I think a bigger problem than 38% of webpages being dead is a lot of it is entities/groups/businesses now use facebook pages almost exclusively and have no other web presence outside of Facebook. In other words a Facebook account becomes a requirement to interact with them.
The same happened with forums. They're all subreddits, Facebook groups or Discord chats now. A lot of valuable information is kept hidden in those groups now, and it makes me really sad.
I love forums. I've kept the DIY Book Scanner forum online since... 2009? Recently (last two years) these damn AI scrapers have killed PHPBB over and over again. They got me kicked off my shared web hosting plan by abusing search and other forum features.
I upgraded to VPS for $500. The other admin spent 15-20 hours fixing/troubleshooting/transferring. And you know what? At the end of all this, I paid to give my data to these jerks, to keep it online for them to harvest. The forums are dead quiet.
Now I think, Discord is fine. They'll just sell the data to AI companies directly, the burden won't fall on me.
Reddit at least shows up in searches. I also think it's important not to look at the past with rose colored glasses. I think some random forum is much more likely to disappear than a subreddit.

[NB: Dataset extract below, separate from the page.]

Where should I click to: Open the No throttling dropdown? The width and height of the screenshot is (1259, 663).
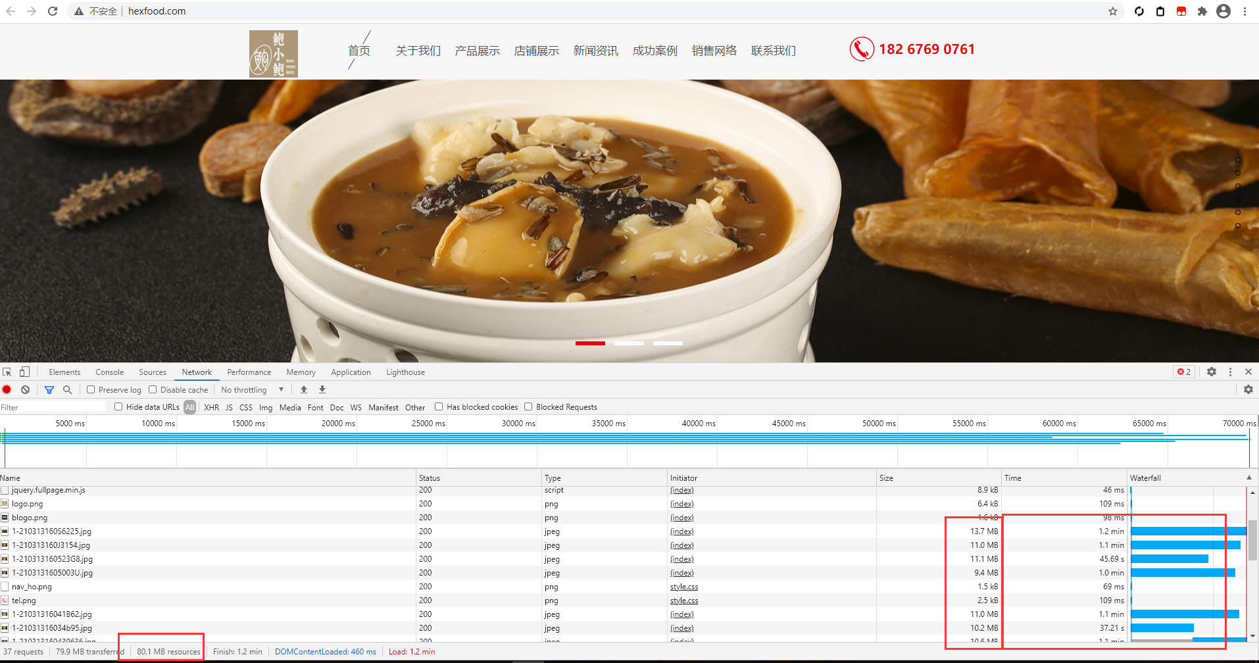(253, 390)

Car forums are still alive but yea the shift from thread discussions to comment and/or video discussions really kills a lot of knowledge. It’s great to find old forum posts showing you how to work on your car. It’s tiresome skipping through videos to find what you need to or even searching Reddit.
The big thing about discord is you can chat now with people but the knowledge is not in a good format to come back to later.
I'm probably in the minority of people who appreciate that trend. Valuable information being hidden means that community comes before information. If you want to gain access to other people's knowledge you have to opt-in and interact with and understand the people who made it, and that creates an incentive to contribute back and use knowledge in an appropriate way.
The open internet seems increasingly predatory and a place where some gigantic ML company just vacuums up your stuff or resells your content for ad revenue, parasitic.
I don't mind the fact and think it's honestly a natural reaction to this that people guard their information. It's sort of like a medieval monastery version of the internet where people recognize that information is cultivated rather than just some commodity you scrape off the web.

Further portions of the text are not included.